▼
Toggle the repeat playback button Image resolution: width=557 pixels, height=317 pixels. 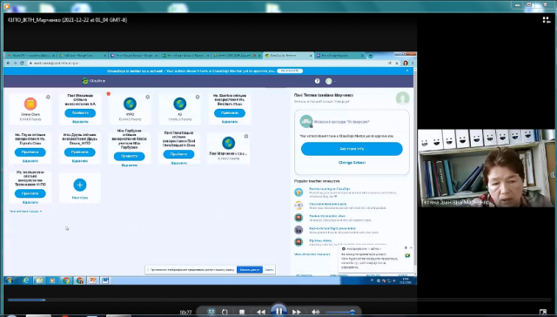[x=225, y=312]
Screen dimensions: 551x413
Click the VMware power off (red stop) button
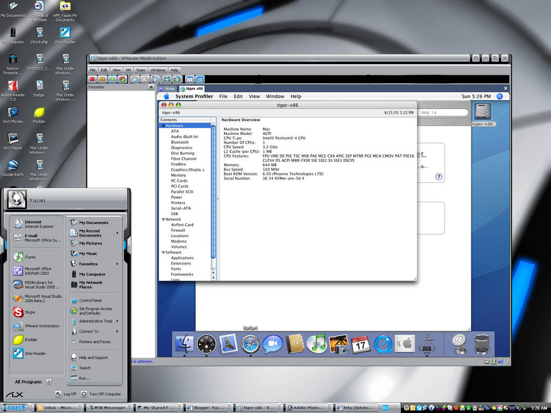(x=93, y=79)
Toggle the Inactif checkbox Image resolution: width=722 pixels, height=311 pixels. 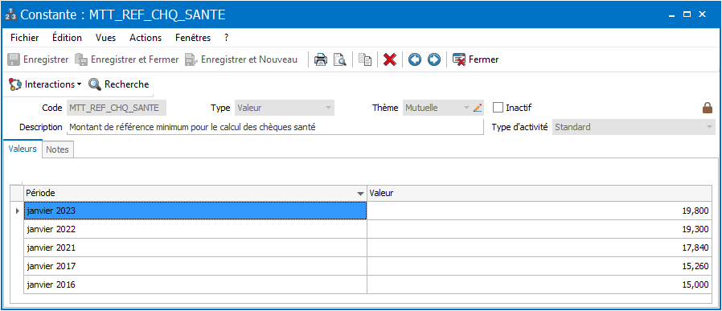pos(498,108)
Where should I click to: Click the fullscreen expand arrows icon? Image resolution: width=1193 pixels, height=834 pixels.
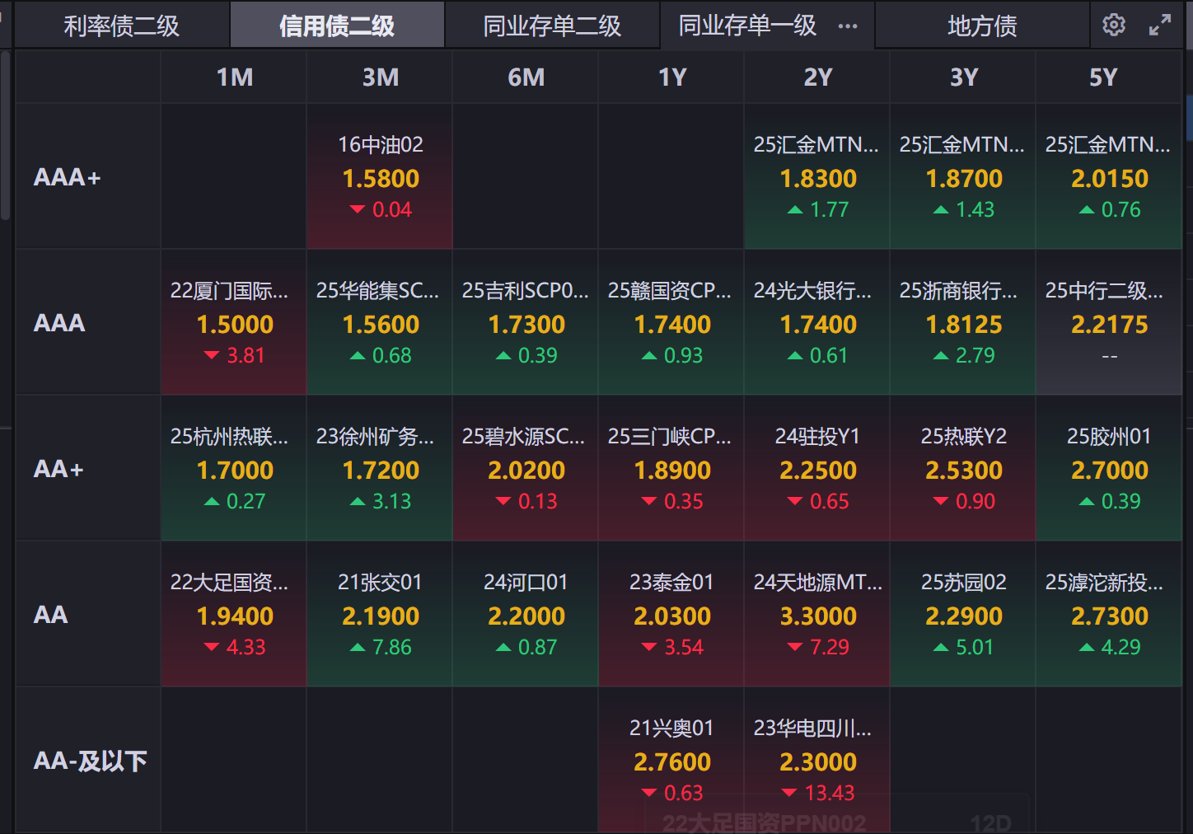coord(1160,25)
▲
Your objective ->
Print exactly, and only, the lines from the one with "Where should I" through the last line of the listing above. No pictures belong in the copy.

Problem solution ->
Where should I click to: Click the fullscreen expand arrows icon? Image resolution: width=1193 pixels, height=834 pixels.
coord(1160,25)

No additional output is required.